Key Management for Signing Keys
Key Hierarchy
┌─────────────────────────────────────────┐
│ Root Signing Key │
│ (Offline, HSM, used to sign sub-keys) │
└─────────────────┬───────────────────────┘
│
┌─────────────┼─────────────┐
▼ ▼ ▼
┌────────┐ ┌────────┐ ┌────────────┐
│ Release │ │ CI/CD │ │ Repository │
│ Signing │ │ Signing│ │ Signing │
│ Key │ │ Key │ │ Key │
└────────┘ └────────┘ └────────────┘
Key Rotation Strategy
# Generate new signing key
gpg --full-generate-key
# Cross-sign with old key (establishes trust chain)

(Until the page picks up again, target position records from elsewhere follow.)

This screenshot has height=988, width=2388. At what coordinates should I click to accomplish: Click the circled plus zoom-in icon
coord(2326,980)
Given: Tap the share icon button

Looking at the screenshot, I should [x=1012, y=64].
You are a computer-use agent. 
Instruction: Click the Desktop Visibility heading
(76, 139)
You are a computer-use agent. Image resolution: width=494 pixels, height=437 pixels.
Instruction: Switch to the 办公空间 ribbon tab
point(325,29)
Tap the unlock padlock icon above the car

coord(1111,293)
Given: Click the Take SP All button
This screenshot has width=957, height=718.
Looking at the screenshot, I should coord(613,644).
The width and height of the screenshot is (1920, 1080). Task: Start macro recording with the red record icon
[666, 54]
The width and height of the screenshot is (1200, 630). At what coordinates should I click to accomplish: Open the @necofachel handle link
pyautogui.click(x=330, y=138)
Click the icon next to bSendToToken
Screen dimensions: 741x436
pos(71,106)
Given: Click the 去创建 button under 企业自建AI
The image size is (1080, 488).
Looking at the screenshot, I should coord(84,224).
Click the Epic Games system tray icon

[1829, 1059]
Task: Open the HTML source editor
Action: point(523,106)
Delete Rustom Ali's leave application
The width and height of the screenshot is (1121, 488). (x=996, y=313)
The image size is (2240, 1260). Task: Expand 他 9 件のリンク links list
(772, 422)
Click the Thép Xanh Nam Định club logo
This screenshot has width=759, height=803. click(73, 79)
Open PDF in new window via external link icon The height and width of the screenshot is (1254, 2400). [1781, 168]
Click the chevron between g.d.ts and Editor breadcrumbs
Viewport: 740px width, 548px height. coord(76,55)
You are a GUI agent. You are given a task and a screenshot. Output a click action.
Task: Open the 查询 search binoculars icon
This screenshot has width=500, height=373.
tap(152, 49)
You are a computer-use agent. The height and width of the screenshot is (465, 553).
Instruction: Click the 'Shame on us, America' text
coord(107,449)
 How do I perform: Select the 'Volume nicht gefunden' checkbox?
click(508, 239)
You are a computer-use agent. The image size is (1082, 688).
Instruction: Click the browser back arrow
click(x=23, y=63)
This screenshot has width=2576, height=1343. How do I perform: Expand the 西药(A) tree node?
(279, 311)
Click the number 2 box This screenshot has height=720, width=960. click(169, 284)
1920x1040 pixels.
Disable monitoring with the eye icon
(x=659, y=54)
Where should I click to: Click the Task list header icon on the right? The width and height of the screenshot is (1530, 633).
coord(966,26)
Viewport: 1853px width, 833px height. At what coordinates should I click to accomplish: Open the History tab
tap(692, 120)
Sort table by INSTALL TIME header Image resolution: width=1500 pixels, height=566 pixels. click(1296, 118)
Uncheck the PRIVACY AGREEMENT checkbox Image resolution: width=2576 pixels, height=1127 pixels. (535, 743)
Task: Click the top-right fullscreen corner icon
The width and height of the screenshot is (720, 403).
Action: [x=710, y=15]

gpg --default-key OLD_KEY_ID --sign-key NEW_KEY_ID
# Update repository metadata with new key
rpm --import new-signing-key.asc
# Transition period: sign with both keys
rpmsign --addsign --key-id=NEW_KEY_ID *.rpm
# After transition: revoke old key
gpg --gen-revoke OLD_KEY_ID > revocation.asc
gpg --import revocation.asc
Protecting Signing Keys
| Protection Level | Method | Use Case |
|---|---|---|
| Basic | Passphrase-protected GPG key | Individual developer |
| Standard | Key in CI/CD secrets store | Automated pipelines |
| High | Hardware token (YubiKey) | Release signing |
| Enterprise | HSM (PKCS#11) or Cloud KMS | Organization-wide |
For enterprise environments, platforms like QCecuring provide centralized signing key management with HSM-backed key storage, policy enforcement, and complete audit trails — ensuring signing keys are never exposed to individual systems or developers.
Key Takeaways
- Linux code signing is fragmented — each artifact type (RPM, DEB, container, kernel module) has its own signing mechanism. Plan for all of them.
- Sigstore/cosign is the future for container images — keyless signing eliminates key management complexity while providing stronger identity binding through OIDC.
- GPG remains essential for traditional package signing (RPM, DEB, APT repositories). Invest in proper key management and rotation procedures.
- Kernel module signing is mandatory for Secure Boot environments — use MOK (Machine Owner Key) enrollment for custom modules.
- CI/CD integration is critical — signing should happen automatically in your pipeline, not manually by developers. Use ephemeral keys or centralized signing services.
- Verification must be enforced — signing is only valuable if consumers verify signatures. Configure package managers to require signatures and use Kubernetes admission controllers for containers.
- Protect your signing keys — a compromised signing key undermines all trust. Use hardware tokens, HSMs, or cloud KMS for key storage. Never store signing keys in source control.
- Plan for key rotation — keys expire and algorithms weaken. Design your signing infrastructure to support key rotation without breaking verification of previously signed artifacts.